--- DATA FOR PROCESSING ---

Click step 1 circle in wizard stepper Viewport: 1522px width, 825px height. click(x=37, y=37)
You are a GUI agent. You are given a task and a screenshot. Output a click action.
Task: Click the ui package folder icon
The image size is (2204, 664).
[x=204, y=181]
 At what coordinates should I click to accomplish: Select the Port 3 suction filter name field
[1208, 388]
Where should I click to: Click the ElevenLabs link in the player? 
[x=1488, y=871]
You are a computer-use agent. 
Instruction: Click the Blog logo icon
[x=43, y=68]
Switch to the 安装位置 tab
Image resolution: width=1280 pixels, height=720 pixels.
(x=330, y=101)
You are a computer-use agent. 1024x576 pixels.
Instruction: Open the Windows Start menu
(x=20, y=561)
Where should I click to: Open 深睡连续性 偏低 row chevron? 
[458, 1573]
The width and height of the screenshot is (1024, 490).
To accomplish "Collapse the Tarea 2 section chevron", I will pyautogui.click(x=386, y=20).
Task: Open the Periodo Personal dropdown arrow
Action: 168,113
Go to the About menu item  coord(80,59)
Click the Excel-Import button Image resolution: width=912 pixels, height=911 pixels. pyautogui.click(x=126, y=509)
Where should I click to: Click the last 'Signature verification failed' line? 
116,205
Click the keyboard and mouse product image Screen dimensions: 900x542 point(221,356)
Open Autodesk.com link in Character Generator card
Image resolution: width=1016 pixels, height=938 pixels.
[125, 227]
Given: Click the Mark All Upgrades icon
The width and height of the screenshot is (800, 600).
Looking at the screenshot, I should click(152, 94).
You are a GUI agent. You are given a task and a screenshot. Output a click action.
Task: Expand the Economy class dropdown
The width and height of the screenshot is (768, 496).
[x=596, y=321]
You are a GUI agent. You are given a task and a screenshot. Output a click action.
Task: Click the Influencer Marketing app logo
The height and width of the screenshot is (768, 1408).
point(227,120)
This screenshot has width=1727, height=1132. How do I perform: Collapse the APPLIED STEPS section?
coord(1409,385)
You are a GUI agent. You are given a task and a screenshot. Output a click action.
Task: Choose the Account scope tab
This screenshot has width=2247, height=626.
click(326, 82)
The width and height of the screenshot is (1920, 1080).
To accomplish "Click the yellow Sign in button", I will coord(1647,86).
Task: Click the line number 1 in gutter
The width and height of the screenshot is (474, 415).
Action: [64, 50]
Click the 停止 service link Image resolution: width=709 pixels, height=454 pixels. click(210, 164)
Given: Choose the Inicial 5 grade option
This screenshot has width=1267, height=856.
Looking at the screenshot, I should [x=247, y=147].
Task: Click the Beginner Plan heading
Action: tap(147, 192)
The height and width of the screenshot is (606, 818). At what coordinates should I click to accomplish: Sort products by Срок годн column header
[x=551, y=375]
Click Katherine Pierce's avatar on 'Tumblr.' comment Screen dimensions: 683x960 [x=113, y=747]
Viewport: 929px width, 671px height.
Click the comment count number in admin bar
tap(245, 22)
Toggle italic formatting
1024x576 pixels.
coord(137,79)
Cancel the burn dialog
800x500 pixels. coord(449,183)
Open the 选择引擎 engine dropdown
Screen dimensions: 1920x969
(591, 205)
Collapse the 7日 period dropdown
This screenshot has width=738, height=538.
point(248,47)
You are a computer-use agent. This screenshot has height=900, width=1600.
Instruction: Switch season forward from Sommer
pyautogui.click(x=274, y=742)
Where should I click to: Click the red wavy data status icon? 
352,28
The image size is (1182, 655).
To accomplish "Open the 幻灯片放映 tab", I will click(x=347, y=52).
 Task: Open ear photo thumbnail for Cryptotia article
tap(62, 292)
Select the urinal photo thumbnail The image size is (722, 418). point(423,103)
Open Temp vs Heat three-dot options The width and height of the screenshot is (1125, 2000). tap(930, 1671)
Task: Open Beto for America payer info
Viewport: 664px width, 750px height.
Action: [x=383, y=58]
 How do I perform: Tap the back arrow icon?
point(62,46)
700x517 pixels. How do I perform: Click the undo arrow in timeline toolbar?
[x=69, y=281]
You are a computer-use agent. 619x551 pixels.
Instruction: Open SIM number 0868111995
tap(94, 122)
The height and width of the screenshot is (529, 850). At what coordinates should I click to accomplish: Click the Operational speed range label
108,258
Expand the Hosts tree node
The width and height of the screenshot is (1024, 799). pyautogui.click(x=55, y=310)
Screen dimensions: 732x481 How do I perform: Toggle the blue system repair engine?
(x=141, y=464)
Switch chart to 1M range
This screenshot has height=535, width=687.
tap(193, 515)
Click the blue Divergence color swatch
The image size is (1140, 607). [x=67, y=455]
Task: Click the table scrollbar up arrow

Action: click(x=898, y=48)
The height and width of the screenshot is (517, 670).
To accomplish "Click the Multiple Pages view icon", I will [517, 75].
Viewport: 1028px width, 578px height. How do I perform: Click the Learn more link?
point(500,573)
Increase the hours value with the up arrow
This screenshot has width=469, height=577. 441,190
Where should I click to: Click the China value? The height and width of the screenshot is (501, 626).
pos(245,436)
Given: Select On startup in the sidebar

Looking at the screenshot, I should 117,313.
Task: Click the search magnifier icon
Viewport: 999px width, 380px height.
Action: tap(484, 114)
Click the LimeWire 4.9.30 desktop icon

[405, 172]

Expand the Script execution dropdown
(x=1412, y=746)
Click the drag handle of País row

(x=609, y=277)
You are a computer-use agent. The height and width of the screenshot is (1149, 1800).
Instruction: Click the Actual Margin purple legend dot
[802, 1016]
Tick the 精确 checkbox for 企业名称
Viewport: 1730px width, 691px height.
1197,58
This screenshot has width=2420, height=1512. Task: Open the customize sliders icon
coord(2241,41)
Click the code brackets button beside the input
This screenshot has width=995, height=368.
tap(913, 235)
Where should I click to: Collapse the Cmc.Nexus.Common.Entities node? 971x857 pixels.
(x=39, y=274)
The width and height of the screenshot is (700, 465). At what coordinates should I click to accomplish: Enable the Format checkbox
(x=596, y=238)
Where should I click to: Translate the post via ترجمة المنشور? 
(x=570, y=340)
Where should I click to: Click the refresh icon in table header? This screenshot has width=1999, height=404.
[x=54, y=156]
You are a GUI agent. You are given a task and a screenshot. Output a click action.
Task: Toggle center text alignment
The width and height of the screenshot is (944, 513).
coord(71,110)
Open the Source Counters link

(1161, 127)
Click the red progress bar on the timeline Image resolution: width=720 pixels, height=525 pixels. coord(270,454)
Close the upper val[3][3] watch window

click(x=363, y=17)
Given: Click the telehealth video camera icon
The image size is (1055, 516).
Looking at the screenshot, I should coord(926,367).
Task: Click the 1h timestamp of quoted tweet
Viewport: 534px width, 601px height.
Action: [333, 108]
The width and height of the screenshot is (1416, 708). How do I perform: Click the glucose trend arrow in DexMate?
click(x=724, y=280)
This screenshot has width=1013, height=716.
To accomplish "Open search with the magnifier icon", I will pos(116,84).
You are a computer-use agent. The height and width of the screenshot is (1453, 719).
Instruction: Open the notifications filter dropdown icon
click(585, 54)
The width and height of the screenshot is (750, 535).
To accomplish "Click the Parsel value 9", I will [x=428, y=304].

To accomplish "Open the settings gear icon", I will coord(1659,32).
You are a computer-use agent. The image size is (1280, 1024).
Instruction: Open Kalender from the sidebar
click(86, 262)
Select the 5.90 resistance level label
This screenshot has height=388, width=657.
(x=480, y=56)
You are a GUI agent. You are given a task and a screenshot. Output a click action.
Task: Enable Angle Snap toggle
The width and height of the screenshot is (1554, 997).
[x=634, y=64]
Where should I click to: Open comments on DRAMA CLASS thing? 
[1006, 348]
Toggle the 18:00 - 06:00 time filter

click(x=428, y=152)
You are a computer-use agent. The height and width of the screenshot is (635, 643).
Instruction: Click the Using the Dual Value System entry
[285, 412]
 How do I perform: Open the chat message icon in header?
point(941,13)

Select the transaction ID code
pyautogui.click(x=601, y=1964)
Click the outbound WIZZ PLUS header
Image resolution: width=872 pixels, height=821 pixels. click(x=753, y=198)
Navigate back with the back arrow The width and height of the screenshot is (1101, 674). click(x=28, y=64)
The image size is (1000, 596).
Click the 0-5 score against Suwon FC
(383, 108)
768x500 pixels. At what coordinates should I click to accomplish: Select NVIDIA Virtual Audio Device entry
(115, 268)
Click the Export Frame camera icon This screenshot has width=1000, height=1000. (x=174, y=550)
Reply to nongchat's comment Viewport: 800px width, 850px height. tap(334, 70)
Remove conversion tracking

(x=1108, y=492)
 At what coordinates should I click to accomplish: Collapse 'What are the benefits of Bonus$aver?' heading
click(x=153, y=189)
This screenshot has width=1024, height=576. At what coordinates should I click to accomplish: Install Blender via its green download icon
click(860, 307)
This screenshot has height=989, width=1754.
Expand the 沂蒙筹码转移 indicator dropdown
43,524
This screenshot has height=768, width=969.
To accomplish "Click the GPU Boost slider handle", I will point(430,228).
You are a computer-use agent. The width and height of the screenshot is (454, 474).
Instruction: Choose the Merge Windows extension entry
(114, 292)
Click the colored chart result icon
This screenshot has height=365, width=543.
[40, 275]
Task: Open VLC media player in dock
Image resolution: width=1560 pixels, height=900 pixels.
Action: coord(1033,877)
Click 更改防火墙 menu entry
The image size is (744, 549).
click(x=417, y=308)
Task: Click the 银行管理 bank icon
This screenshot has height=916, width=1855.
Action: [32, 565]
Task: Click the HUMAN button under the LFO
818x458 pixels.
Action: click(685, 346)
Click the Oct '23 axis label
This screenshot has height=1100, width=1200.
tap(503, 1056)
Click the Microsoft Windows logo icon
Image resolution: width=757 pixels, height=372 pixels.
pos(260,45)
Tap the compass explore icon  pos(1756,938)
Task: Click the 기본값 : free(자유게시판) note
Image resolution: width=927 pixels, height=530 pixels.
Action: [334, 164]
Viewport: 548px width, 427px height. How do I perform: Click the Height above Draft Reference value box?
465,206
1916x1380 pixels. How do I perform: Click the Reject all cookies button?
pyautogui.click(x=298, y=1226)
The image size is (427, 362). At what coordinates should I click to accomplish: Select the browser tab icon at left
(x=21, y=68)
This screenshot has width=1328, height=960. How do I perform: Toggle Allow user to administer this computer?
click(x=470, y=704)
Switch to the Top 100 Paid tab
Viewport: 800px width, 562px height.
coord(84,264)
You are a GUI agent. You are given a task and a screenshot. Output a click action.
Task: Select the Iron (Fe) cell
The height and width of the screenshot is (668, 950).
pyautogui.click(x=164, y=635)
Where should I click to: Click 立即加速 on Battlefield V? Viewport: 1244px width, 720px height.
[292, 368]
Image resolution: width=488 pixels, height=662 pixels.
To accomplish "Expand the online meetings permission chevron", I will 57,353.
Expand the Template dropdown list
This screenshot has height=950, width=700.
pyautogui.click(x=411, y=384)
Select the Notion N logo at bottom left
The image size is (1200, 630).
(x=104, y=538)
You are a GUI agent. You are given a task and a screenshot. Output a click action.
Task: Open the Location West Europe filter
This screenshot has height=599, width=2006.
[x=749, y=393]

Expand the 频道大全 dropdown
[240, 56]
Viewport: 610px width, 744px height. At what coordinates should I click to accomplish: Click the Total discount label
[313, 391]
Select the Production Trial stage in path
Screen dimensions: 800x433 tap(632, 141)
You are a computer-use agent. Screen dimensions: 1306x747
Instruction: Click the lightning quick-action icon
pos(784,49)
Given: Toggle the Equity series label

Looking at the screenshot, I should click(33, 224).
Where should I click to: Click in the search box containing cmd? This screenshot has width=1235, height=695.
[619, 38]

---

◆ REQUIREMENT: Look above for the line containing "Task: Select the Iron (Fe) cell". Output from there through the line containing "Image resolution: width=488", exactly and inclusively.

◆ REPLY:
Task: Select the Iron (Fe) cell
The height and width of the screenshot is (668, 950).
pyautogui.click(x=164, y=635)
Where should I click to: Click 立即加速 on Battlefield V? Viewport: 1244px width, 720px height.
[292, 368]
Image resolution: width=488 pixels, height=662 pixels.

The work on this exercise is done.